→ Exercise aim:
Would you please copy only the lines from the line that contains "The width and height of the screenshot is (1301, 599)." to the end of the data below, exactly, leaving every picture out?

→ Input:
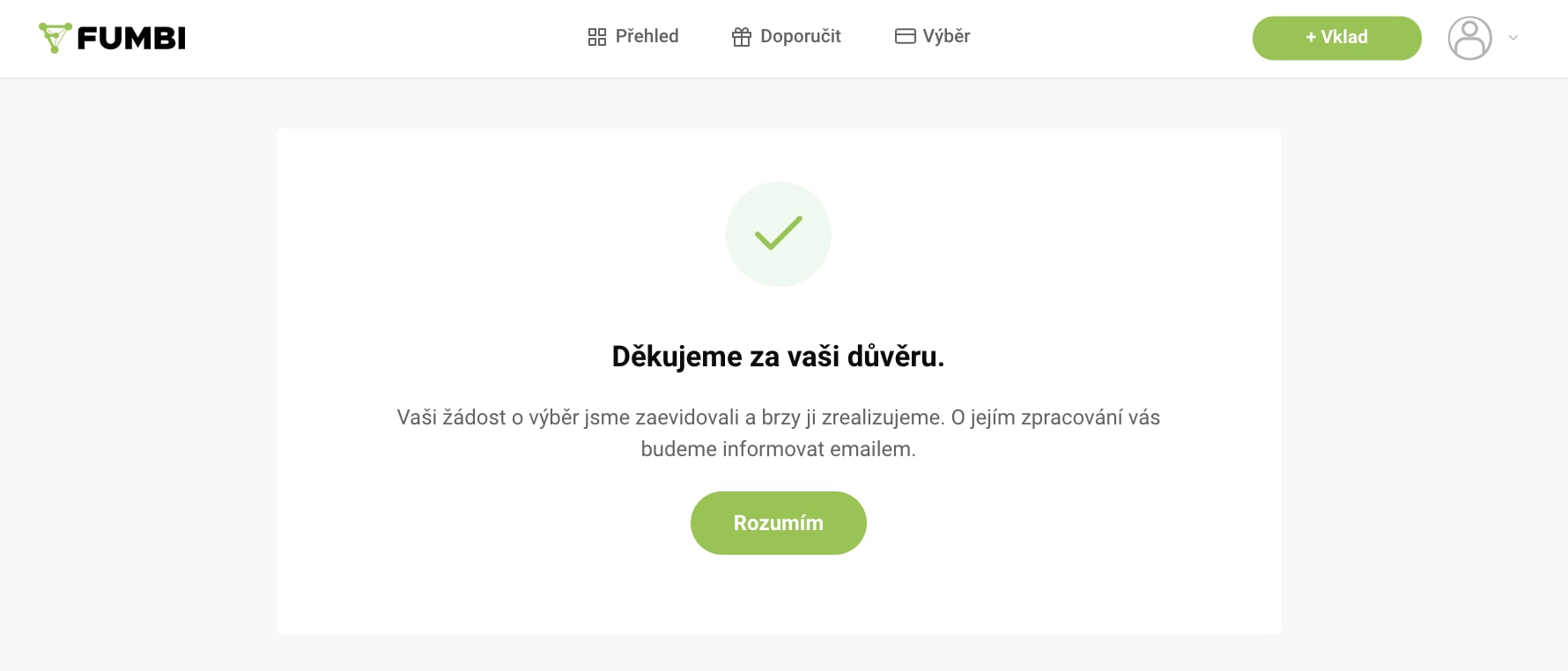Click the paragraph starting with Vaši žádost
The height and width of the screenshot is (671, 1568).
pos(779,417)
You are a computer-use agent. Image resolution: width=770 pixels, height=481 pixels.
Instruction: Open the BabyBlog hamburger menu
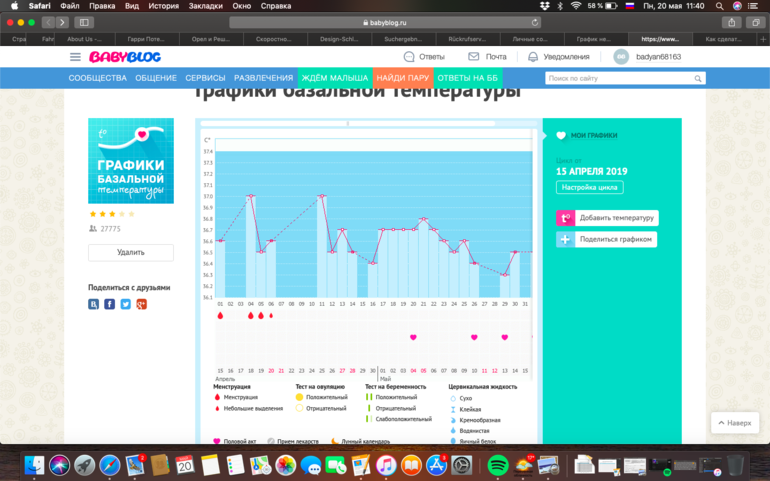tap(77, 57)
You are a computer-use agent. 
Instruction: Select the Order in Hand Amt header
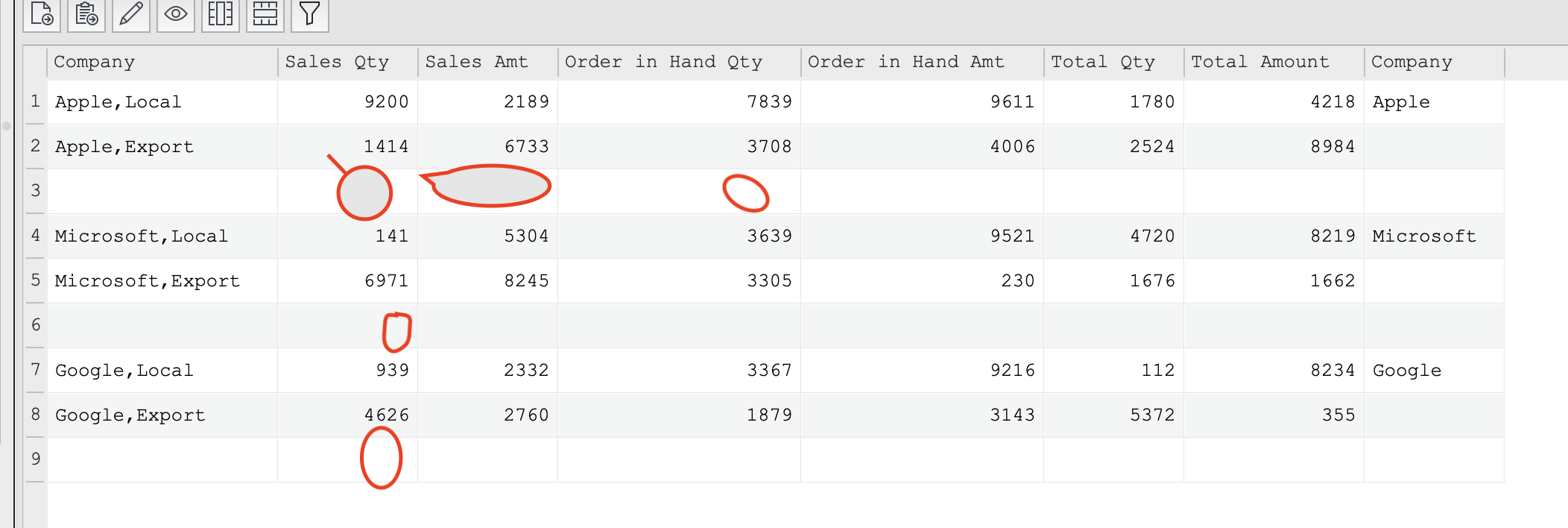(x=922, y=63)
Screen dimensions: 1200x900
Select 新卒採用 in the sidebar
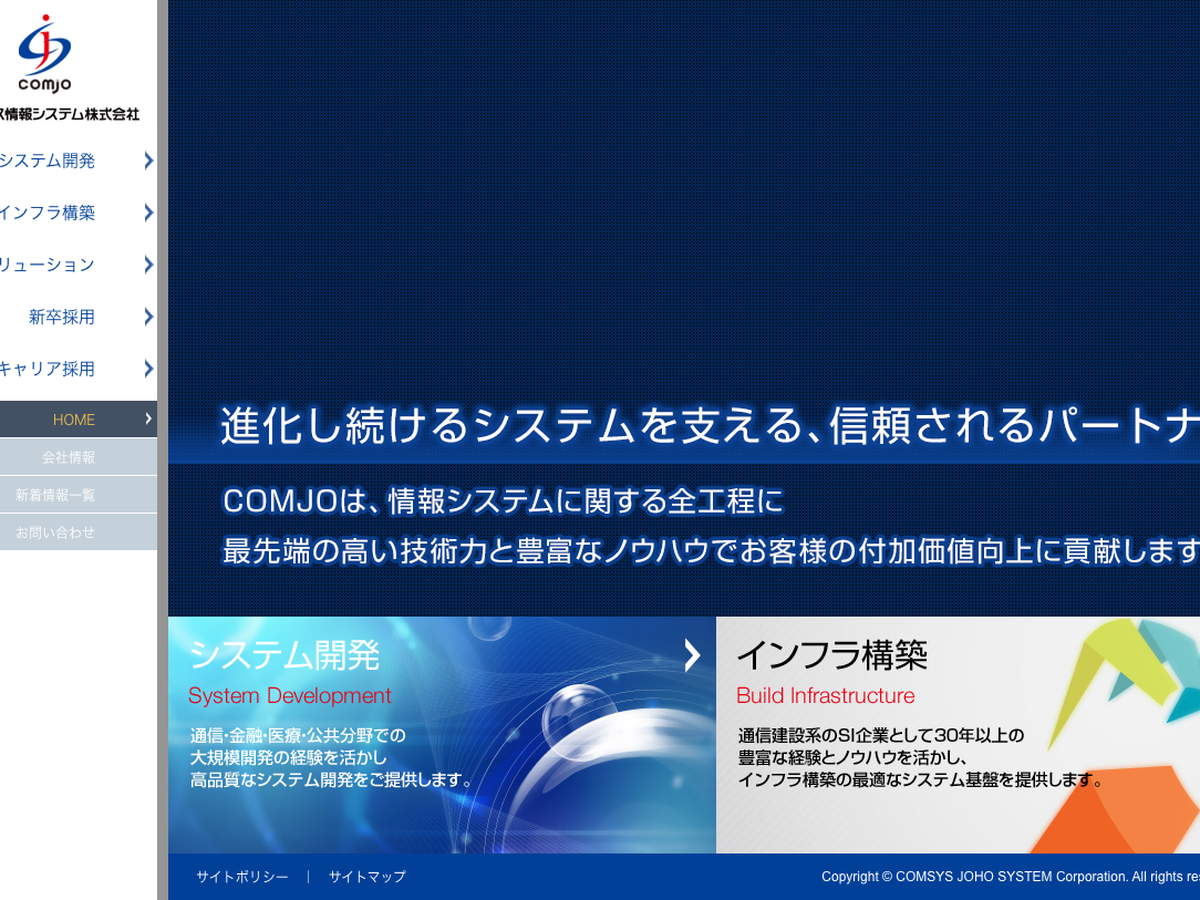pos(62,317)
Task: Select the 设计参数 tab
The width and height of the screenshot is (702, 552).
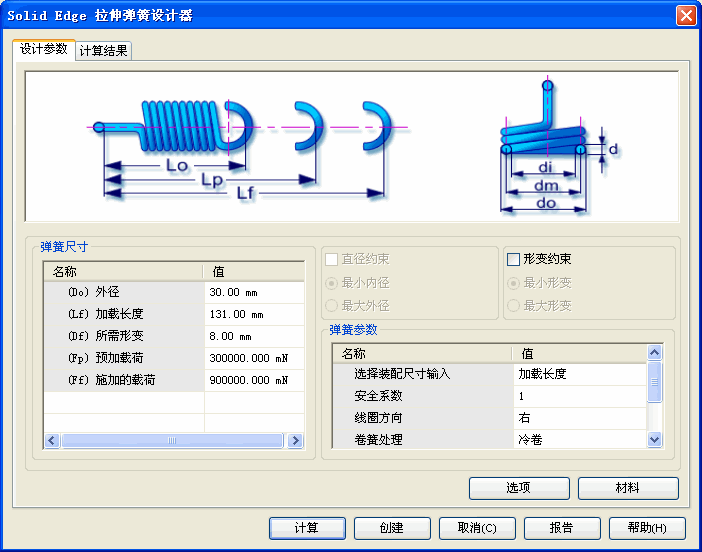Action: tap(43, 49)
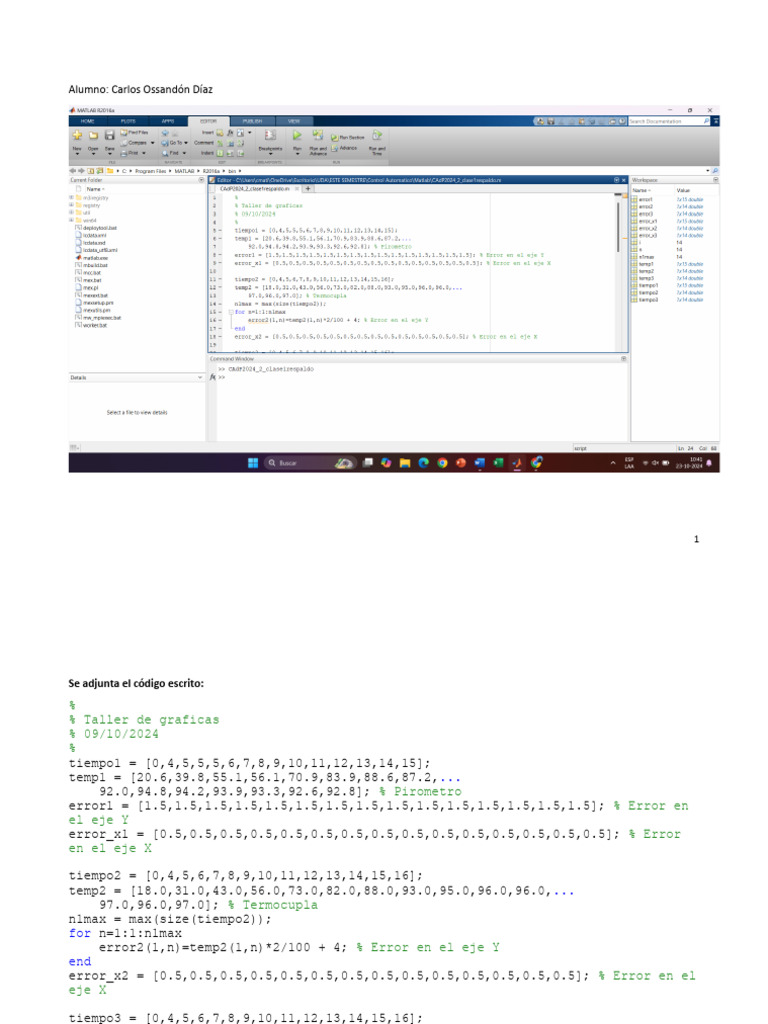Viewport: 768px width, 1024px height.
Task: Open the Windows Start button
Action: coord(252,463)
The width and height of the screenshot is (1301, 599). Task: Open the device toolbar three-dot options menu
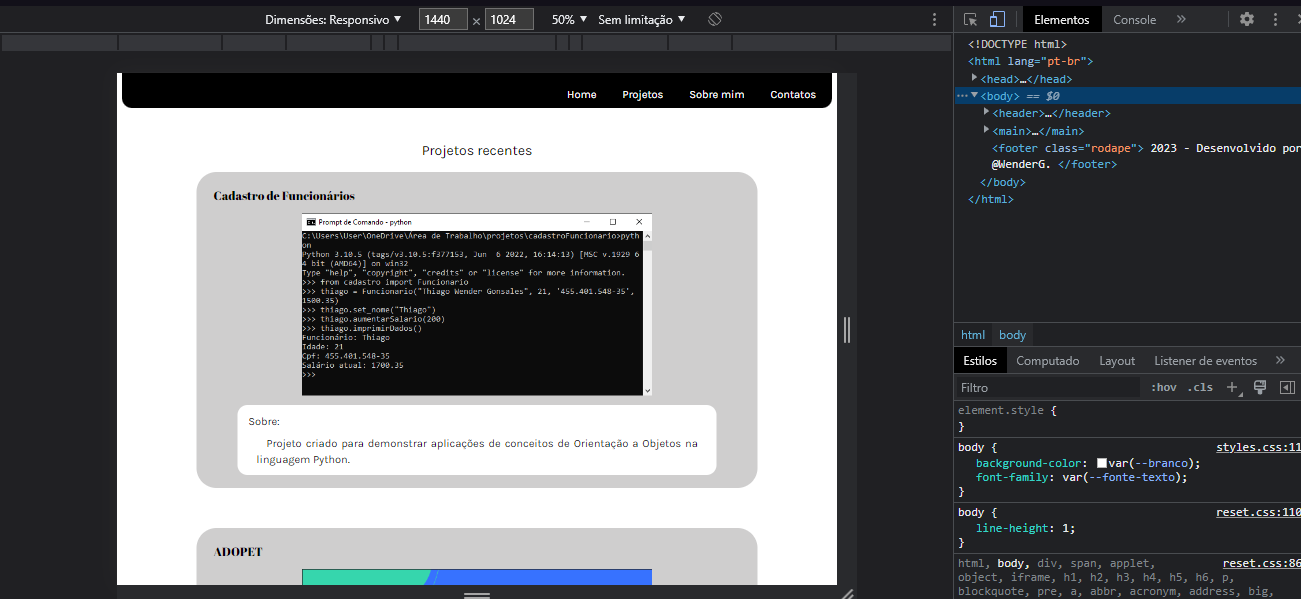pyautogui.click(x=933, y=18)
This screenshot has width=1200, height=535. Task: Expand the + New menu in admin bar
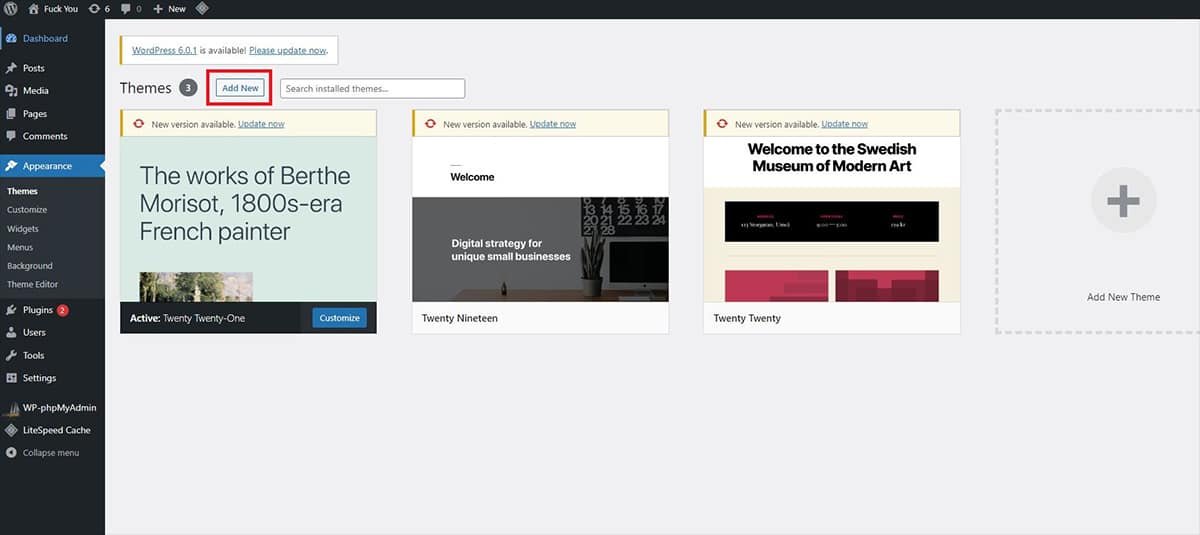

→ Written response:
The width and height of the screenshot is (1301, 599). Task: Open the device toolbar three-dot options menu
pyautogui.click(x=933, y=18)
This screenshot has width=1200, height=535. Task: Expand the + New menu in admin bar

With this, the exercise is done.